When the 1901 Census was taken 25 year old William was living at 171 Great Portwood Street, Stockport, with his parents, Joseph and Mary and his younger brother and sister, Charles and Margaret.
He was working as a spinner in a cotton mill and is believed to have continued to do this work until he enlisted into the army, probably in the middle of 1915. It's not known if he was amongst the original members of the 21st Battalion who went overseas in November 1915 or whether he joined them later as part of a draft of replacement troops. William took part in the Battle of the Somme in the summer and autumn of that year and, around September, he undertook a act of bravery for which he was awarded the Military Medal. The award was officially published in the London Gazette in its edition of 9 December 1916, but the details are unknown.

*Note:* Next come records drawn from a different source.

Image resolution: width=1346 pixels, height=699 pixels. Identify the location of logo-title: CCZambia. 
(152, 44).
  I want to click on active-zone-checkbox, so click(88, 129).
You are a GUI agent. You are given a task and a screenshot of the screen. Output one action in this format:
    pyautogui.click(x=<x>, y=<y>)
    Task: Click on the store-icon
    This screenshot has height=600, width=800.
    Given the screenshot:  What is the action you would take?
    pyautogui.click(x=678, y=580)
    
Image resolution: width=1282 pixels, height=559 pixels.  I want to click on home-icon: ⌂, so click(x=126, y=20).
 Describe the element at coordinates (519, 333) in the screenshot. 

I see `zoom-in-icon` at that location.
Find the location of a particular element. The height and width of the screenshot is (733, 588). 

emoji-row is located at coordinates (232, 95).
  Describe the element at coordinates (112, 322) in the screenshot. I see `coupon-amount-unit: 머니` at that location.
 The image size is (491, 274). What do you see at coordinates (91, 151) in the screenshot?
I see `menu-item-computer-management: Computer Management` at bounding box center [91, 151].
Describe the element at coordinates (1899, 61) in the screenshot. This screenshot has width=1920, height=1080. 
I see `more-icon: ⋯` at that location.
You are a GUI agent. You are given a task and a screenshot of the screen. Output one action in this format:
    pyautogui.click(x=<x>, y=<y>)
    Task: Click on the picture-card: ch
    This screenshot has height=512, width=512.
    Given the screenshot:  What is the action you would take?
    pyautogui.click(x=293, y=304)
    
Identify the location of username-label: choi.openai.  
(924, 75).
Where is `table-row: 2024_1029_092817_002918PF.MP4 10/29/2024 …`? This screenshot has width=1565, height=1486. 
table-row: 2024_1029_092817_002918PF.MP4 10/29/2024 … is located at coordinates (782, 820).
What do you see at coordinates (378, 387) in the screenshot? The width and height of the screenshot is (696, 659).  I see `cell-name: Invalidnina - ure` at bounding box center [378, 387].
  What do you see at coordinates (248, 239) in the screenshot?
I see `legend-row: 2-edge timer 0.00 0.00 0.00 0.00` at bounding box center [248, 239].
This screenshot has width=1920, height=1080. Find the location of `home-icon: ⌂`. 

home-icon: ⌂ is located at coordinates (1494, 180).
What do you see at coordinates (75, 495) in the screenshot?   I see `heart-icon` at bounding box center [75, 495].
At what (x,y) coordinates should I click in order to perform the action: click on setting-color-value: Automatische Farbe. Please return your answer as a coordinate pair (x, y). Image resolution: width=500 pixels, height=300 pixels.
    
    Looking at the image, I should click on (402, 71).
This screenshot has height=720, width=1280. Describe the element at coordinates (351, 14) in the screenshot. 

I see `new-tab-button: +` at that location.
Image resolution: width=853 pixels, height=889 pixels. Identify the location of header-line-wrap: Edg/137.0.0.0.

On 10 may 1917, the Manchesters moved to a camp near Mory, in preparation for an attack on German positions at Bullecourt. After making the necessary final arrangements, they moved into their assembly positions and were ready by 10pm on the 11th. "A" and "B" Companies were in support of the 1st South Staffords and would "mop up" any pockets of German resistance. "C" and "D" Companies would undertake the same job for the 2nd Queens.
Zero hour was 3.40am on the 12th and the Staffords and Queens attacked. The Queens secured their objectives with relative ease and the Manchesters were only called forward afterwards to assist with the process of consolidating the gains. The Staffords met with considerably more opposition from the Germans and "A" and "B" Companies were soon in action in support.
Records show that 34 men from the Battalion had been killed. However, all but two have their date of death recorded as the 11th. This seems most improbable as during that day, they were either making their way to the assembly positions or waiting to attack in the trenches. It seems likely that the officer preparing the casualty return at the time has made a simple date error in the report.